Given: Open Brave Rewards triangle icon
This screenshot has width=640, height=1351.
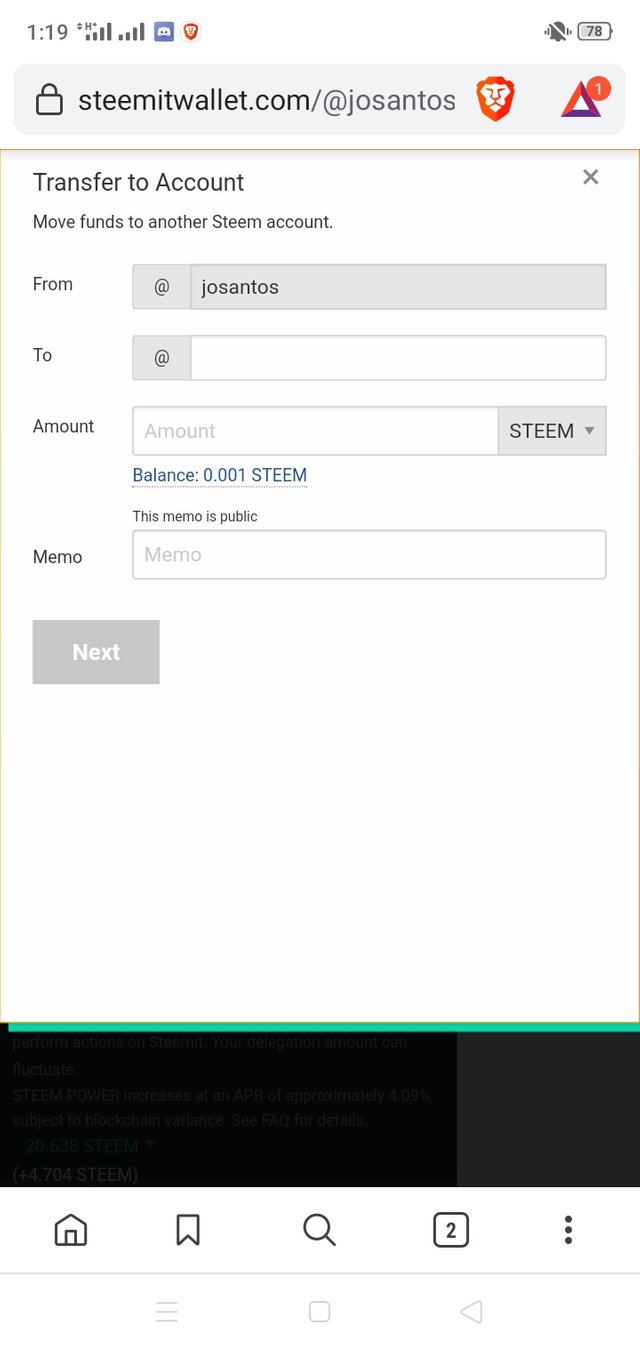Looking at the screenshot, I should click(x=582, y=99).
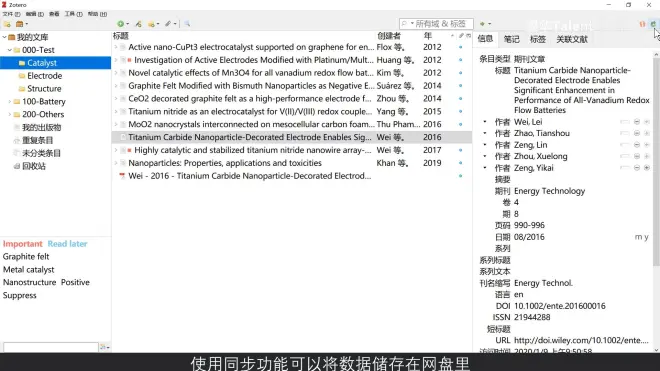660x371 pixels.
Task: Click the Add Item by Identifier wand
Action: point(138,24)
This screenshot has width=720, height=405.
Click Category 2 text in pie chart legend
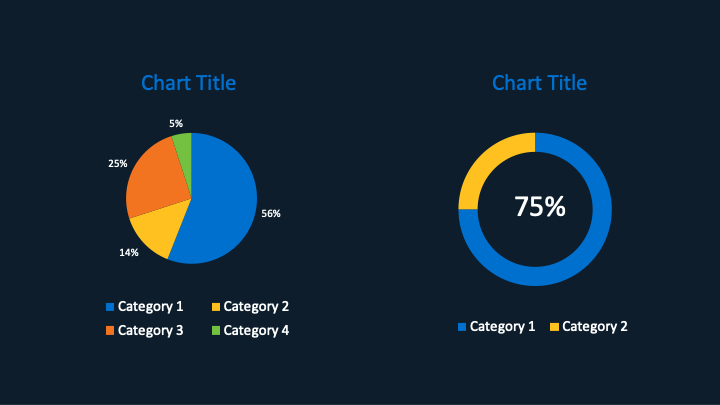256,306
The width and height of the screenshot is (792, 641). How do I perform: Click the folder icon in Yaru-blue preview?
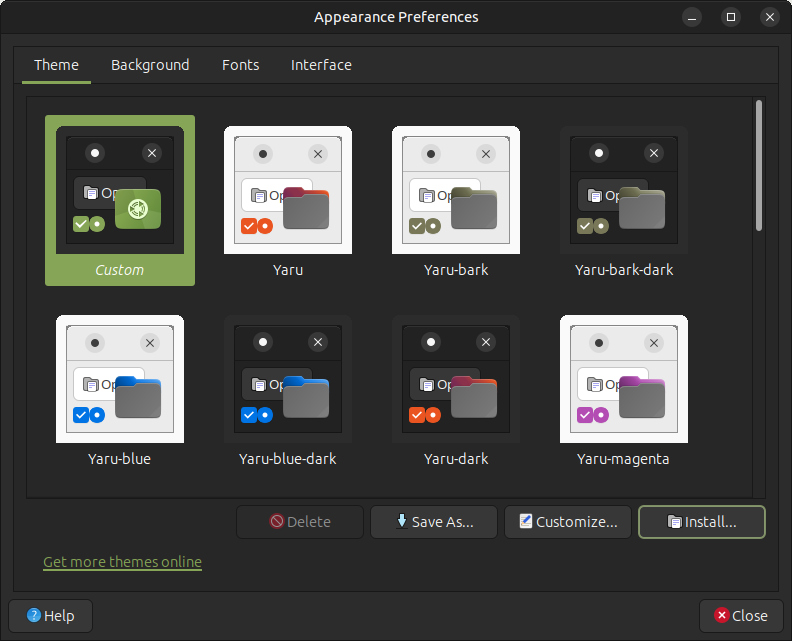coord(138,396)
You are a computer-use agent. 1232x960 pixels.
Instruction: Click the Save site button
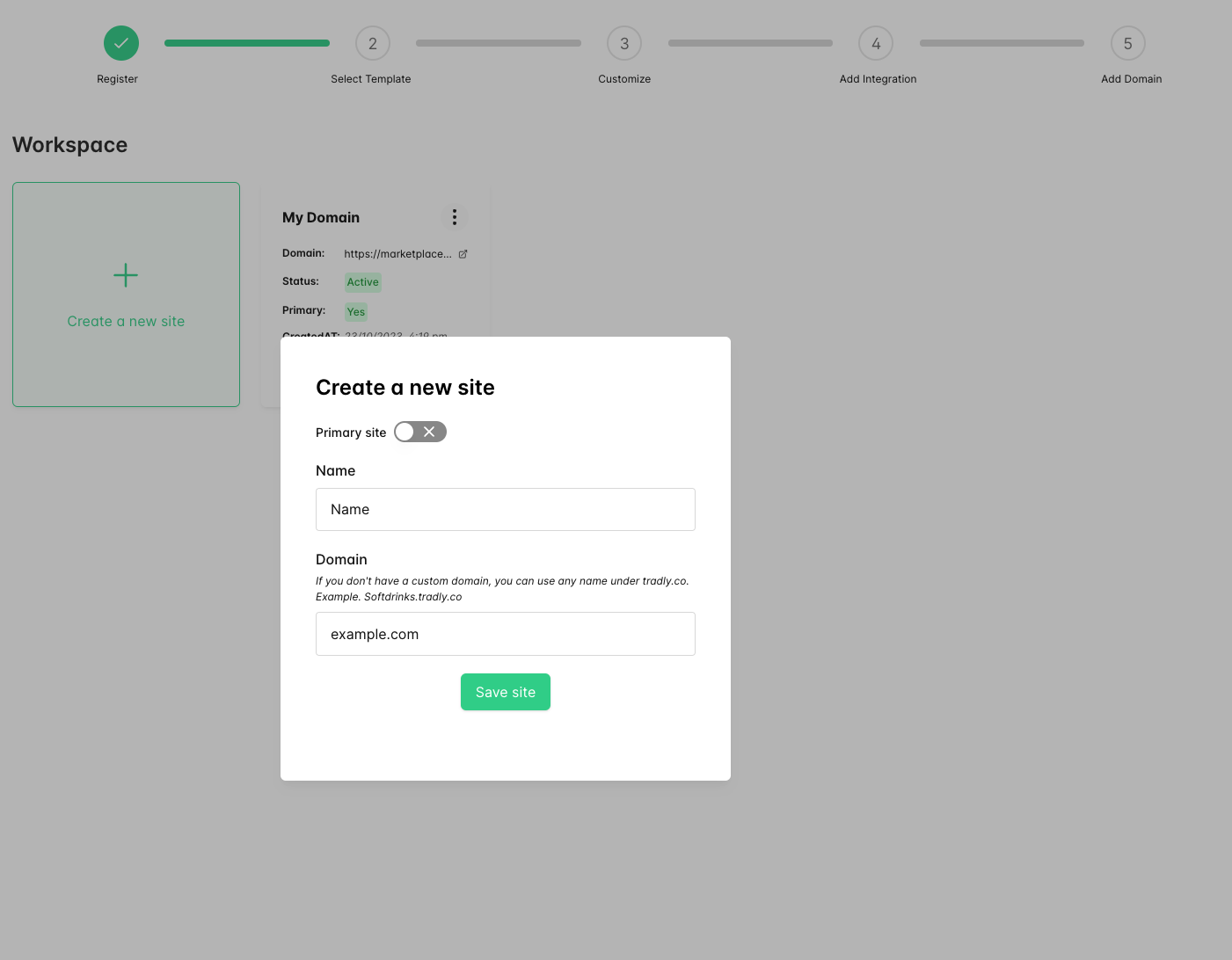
========================================================================
§ **TASK PROMPT**: Restate each record from above word for word, excluding any picture it holds.

§ **TASK SOLUTION**:
Given: Open Brave Rewards triangle icon
This screenshot has width=640, height=1351.
Looking at the screenshot, I should click(x=582, y=99).
660x371 pixels.
Task: Click the Add Item by Identifier wand
Action: point(138,24)
This screenshot has width=720, height=405.
Click Category 2 text in pie chart legend
256,306
The width and height of the screenshot is (792, 641). How do I perform: Click the folder icon in Yaru-blue preview?
coord(138,396)
You are a computer-use agent. 1232x960 pixels.
Instruction: Click the Save site button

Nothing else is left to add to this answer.